------ LISTED ENTRIES
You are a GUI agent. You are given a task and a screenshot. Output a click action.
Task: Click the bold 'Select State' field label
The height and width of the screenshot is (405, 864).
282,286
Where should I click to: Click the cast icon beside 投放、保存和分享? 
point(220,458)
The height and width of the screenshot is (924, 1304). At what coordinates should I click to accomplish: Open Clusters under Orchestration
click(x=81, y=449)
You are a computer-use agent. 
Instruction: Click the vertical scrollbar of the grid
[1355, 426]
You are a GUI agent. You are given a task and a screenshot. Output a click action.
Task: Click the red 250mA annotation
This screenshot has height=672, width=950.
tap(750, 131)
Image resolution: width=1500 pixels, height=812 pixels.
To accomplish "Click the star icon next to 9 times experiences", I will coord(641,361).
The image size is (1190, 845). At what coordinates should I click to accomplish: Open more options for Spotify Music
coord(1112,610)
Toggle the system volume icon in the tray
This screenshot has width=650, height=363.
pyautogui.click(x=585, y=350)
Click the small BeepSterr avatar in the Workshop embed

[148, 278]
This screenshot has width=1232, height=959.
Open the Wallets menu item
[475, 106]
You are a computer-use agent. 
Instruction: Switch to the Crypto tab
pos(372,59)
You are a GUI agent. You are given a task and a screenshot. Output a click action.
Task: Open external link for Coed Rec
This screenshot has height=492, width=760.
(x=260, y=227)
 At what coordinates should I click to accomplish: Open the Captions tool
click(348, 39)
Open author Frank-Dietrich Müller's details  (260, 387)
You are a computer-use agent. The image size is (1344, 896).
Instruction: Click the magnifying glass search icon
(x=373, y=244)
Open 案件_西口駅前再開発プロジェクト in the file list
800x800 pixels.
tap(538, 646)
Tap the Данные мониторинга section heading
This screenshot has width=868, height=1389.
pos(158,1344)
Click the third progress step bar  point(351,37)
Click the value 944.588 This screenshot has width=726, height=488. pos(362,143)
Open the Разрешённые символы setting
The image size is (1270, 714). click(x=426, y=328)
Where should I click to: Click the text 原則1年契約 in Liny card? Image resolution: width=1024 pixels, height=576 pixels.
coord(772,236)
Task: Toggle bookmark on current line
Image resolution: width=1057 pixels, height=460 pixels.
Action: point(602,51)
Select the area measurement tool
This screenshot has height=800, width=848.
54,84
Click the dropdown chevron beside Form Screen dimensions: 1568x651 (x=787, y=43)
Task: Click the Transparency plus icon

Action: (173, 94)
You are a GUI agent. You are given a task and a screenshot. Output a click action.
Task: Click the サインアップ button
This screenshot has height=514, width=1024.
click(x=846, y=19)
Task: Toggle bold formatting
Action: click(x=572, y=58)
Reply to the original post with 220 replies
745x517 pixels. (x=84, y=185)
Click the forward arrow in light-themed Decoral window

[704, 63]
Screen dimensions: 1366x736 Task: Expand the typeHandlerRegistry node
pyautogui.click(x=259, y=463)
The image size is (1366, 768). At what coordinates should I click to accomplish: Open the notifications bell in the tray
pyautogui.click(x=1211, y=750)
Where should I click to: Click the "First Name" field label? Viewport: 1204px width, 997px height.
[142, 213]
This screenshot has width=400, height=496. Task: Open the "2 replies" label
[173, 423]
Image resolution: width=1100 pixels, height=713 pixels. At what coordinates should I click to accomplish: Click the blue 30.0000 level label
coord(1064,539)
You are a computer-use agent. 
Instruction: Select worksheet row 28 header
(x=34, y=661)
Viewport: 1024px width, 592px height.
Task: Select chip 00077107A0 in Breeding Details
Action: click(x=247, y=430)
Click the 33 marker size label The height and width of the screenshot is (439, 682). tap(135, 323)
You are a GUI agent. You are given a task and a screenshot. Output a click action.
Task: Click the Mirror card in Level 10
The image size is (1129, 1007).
------------
INSTRUCTIONS TO FOLLOW: Could you set down, word for word, only the lines above from the line with "Open the Wallets menu item" to the line with "Task: Toggle bookmark on current line", including both?

SOLUTION TO THIS EXERCISE:
Open the Wallets menu item
[475, 106]
You are a computer-use agent. 
Instruction: Switch to the Crypto tab
pos(372,59)
You are a GUI agent. You are given a task and a screenshot. Output a click action.
Task: Open external link for Coed Rec
This screenshot has height=492, width=760.
(x=260, y=227)
 At what coordinates should I click to accomplish: Open the Captions tool
click(348, 39)
Open author Frank-Dietrich Müller's details  (260, 387)
You are a computer-use agent. The image size is (1344, 896).
Instruction: Click the magnifying glass search icon
(x=373, y=244)
Open 案件_西口駅前再開発プロジェクト in the file list
800x800 pixels.
tap(538, 646)
Tap the Данные мониторинга section heading
This screenshot has width=868, height=1389.
pos(158,1344)
Click the third progress step bar  point(351,37)
Click the value 944.588 This screenshot has width=726, height=488. pos(362,143)
Open the Разрешённые символы setting
The image size is (1270, 714). click(x=426, y=328)
Where should I click to: Click the text 原則1年契約 in Liny card? Image resolution: width=1024 pixels, height=576 pixels.
coord(772,236)
Task: Toggle bookmark on current line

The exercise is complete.